FMS (fibromyalgia syndrome) is a widespread musculoskeletal pain and fatigue disorder for which the cause is still unknown. Fibromyalgia means pain in the muscles, ligaments, and tendons — the soft fibrous tissues in the body.
Most patients with FMS say that they ache all over. Their muscles may feel like they have been pulled or overworked. Sometimes the muscles twitch and at other times they burn. More women than men are afflicted with FMS, and it shows up in people of all ages.
To help you relate to your condition, think of the last time you had a bad flu. Every muscle in your body shouted out in pain. You felt devoid of energy as though someone had unplugged your power supply. While the severity of symptoms differ from person to person, FMS may resemble a post-viral state. This similarity is the reason experts in the field of FMS and chronic fatigue syndrome (CFS) believe that these two syndromes may be one and the same. Gulf War syndrome also overlaps with FMS/CFS.
SYMPTOMS AND ASSOCIATED SYNDROMES
? Pain — The pain of FMS has no boundaries. People describe the pain as deep muscular aching, throbbing, shooting, and stabbing. Intense burning may also be present. Quite often, the pain and stiffness are worse in the morning.
? Fatigue — This symptom can be mild in some patients and yet incapacitating in others. The fatigue has been described as “brain fatigue” in which patients feel totally drained of energy. Many patients depict this situation by saying that they feel as though their arms and legs are tied to concrete blocks, and they have difficulty concentrating, e.g., brain fog.
? Sleep disorder — Most FMS patients have sleep disorder called the alpha-EEG anomaly. This condition was uncovered in a sleep lab with the aid of a machine which recorded the brain waves of patients during sleep. Most FMS patients can fall asleep without much trouble, but their deep level sleep was constantly interrupted by bursts of awake-like brain activity.
? Irritable Bowel Syndrome — Constipation, diarrhea, frequent abdominal pain, abdominal gas, and nausea represent symptoms frequently found in roughly 40 to 70% of FMS patients. Chronic headaches — Recurrent migraine or tension-type headaches are seen in about 50% of FMS patients and can pose a major problem in coping for this patient group.
? Temporomandibular Joint Dysfunction Syndrome — This is sometimes referred to as TMJ or TMD. It causes tremendous jaw-related face and head pain in some FMS patients. However, a 1997 published report indicated that close to 75% of FMS patients have a varying degree of jaw discomfort.
Other common symptoms — Premenstrual syndrome and painful periods, chest pain, morning stiffness, cognitive or memory impairment, numbness and tingling sensations, muscle twitching, irritable bladder, the feeling of swollen extremities, skin sensitivities, dry eyes and mouth, dizziness, and impaired coordination can occur.
Aggravating factors — Changes in weather, cold or drafty environments, hormonal fluctuations, stress, depression, anxiety and over-exertion can all contribute to symptom flare-ups.
The cause of FMS remains elusive, but there are many triggering events thought to precipitate its onset. A few examples would be an infection (viral or bacterial), an automobile accident or the development of another disorder, such as rheumatoid arthritis, lupus, or hypothyroidism. These triggering events probably don’t cause FMS, but rather, they may awaken an underlying physiological abnormality that is already present.

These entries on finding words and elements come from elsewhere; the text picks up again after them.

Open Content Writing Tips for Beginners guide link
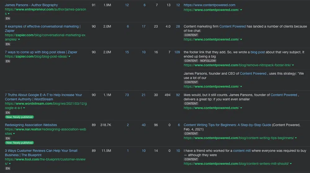Viewport: 310px width, 173px height. point(227,125)
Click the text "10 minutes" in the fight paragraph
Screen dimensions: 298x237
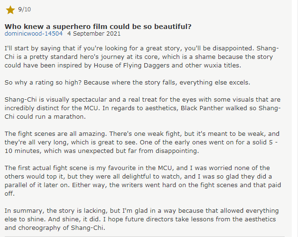click(22, 151)
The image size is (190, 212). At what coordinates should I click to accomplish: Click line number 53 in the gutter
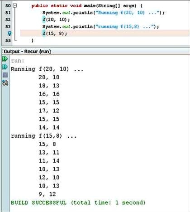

Traditional treatments are geared toward improving the quality of sleep and reducing pain. Deep level sleep is crucial for many body functions (such as tissue repair, antibody production, and the regulation of various neurotransmitters, hormones and immune system chemicals). Therefore, the sleep disorders that frequently occur in FMS patients are treated first because they may be a strong contributing factor to the symptoms of this condition. Medications that boost your body’s level of serotonin (neurotransmitters that modulate sleep, pain, and immune system function) are commonly prescribed in low doses. Ambien, clonazepam, and trazadone are just a few of the medications that may be used to aid sleep.
In addition to medications, most patients will need to use other treatment methods as well, such as trigger point injections with lidocaine, physical therapy, occupational therapy, acupuncture, acupressure, relaxation/biofeedback techniques, osteopathic manipulation, chiropractic care, therapeutic massage, or a gentle exercise program.
What is the prognosis?
Long term follow-up studies on FMS have shown that it is chronic, but the symptoms may wax and wane. The impact that FMS can have on daily living activities, including the ability to work a full-time job, differs among patients. Overall, studies have shown that FMS can be equally as disabling as rheumatoid arthritis.